Principle:Heibaiying BigData Notes Spark Data Writing
| Knowledge Sources | |
|---|---|
| Domains | Data_Analysis, Big_Data |
| Last Updated | 2026-02-10 10:00 GMT |
Overview
Spark's DataFrameWriter API provides a unified interface for persisting DataFrame results to external storage systems in multiple formats and with configurable save modes.
Description
After data has been loaded, transformed, aggregated, and joined, the final step in most Spark SQL pipelines is writing the results to an external storage system. The DataFrameWriter API, accessed via df.write, mirrors the DataFrameReader in structure and follows the same consistent pattern:
- Specify the format (parquet, json, csv, orc, jdbc, text)
- Specify the save mode (what to do if the output already exists)
- Set format-specific options
- Call save() with the output path (or use a convenience method)
Save Modes
Save modes control how Spark handles pre-existing data at the target location:
| Save Mode | Scala Constant | String Value | Behavior |
|---|---|---|---|
| Append | SaveMode.Append | "append" | Add new data to existing data at the target |
| Overwrite | SaveMode.Overwrite | "overwrite" | Delete all existing data and replace with new data |
| ErrorIfExists | SaveMode.ErrorIfExists | "error" / "errorifexists" | Throw an exception if data already exists (default) |
| Ignore | SaveMode.Ignore | "ignore" | Silently do nothing if data already exists |
The default save mode is ErrorIfExists, which protects against accidental data overwrites.
Output Formats
The DataFrameWriter supports the same formats as the DataFrameReader:
- Parquet -- the recommended default for Spark; columnar, compressed, schema-preserving
- JSON -- human-readable, line-delimited JSON records
- CSV -- widely compatible text format with configurable delimiters and header options
- ORC -- optimized columnar format for Hive ecosystem compatibility
- JDBC -- write directly to relational database tables
- Text -- plain text output (requires a single string column)
Usage
Data writing is the final step in analytical pipelines:
- ETL output -- writing cleaned and transformed data to a data lake in Parquet format
- Report generation -- exporting aggregated results to CSV for downstream consumption by BI tools
- Database loading -- writing computed results to a relational database via JDBC
- Pipeline staging -- writing intermediate results to Parquet for consumption by downstream Spark jobs
- Data archival -- persisting snapshots with Append mode for historical tracking
Theoretical Basis
The DataFrameWriter mirrors the DataFrameReader's pluggable architecture.
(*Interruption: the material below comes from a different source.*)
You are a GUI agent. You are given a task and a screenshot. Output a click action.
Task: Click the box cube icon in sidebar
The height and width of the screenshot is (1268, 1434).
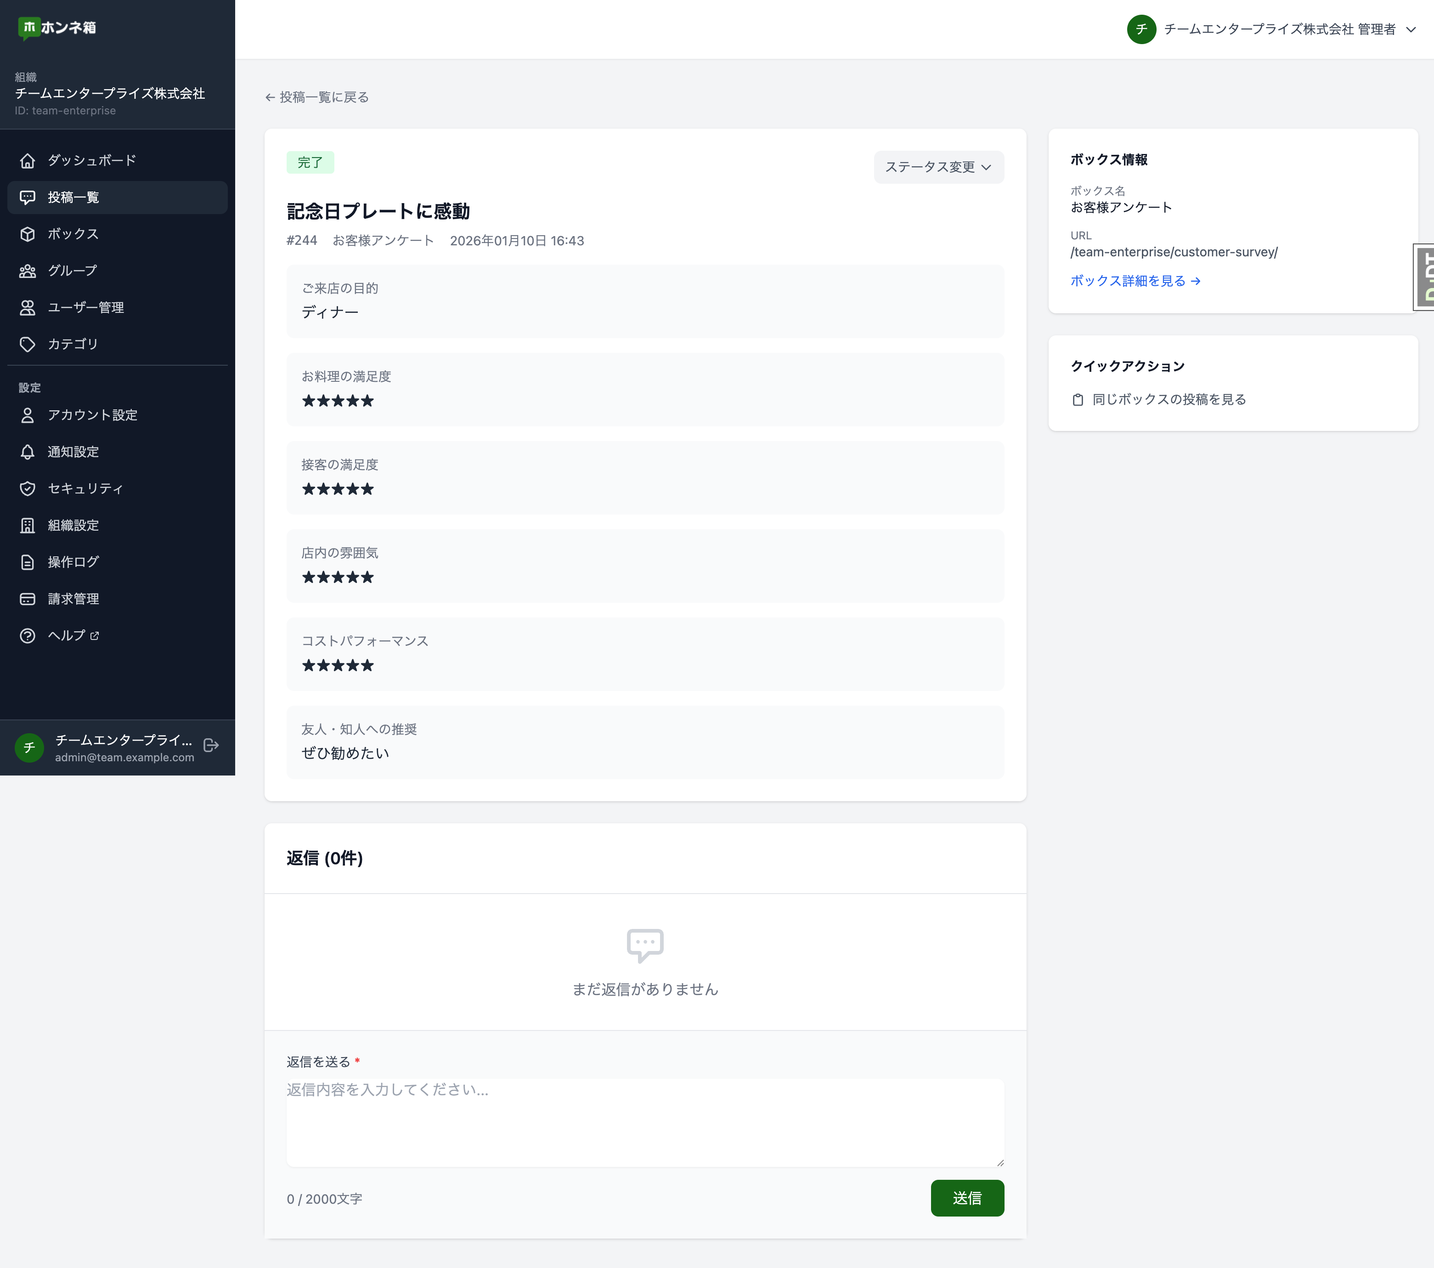click(x=27, y=234)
When save() is called, Spark:
- Evaluates the logical plan -- triggering the full Catalyst optimization pipeline and executing the query
- Materializes the results -- collecting output rows from executor tasks
- Writes through the format provider -- each output format has a corresponding writer implementation that handles serialization and file management
// General pattern for writing data
df.write
.format("parquet")
.mode(SaveMode.Overwrite)
.option("compression", "snappy")
.save("/output/path/results.parquet")
// Equivalent convenience method
df.write
.mode("overwrite")
.parquet("/output/path/results.parquet")
Partitioning is a critical concept for write performance and downstream query efficiency:
// Partition output by year and month for efficient date-range queries
df.write
.partitionBy("year", "month")
.mode(SaveMode.Overwrite)
.parquet("/output/path/events/")
// This creates a directory structure:
// /output/path/events/year=2025/month=01/part-00000.parquet
// /output/path/events/year=2025/month=02/part-00000.parquet
// ...
Bucketing is another optimization that pre-sorts and hashes data into a fixed number of buckets, enabling more efficient joins and aggregations on the bucketed columns:
// Bucket by userId for efficient joins on that column
df.write
.bucketBy(16, "userId")
.sortBy("timestamp")
.mode(SaveMode.Overwrite)
.saveAsTable("events_bucketed")
Key considerations:
- Overwrite mode deletes the entire target directory before writing; use with caution in production
- Append mode can create many small files over time, which may degrade read performance (consider periodic compaction)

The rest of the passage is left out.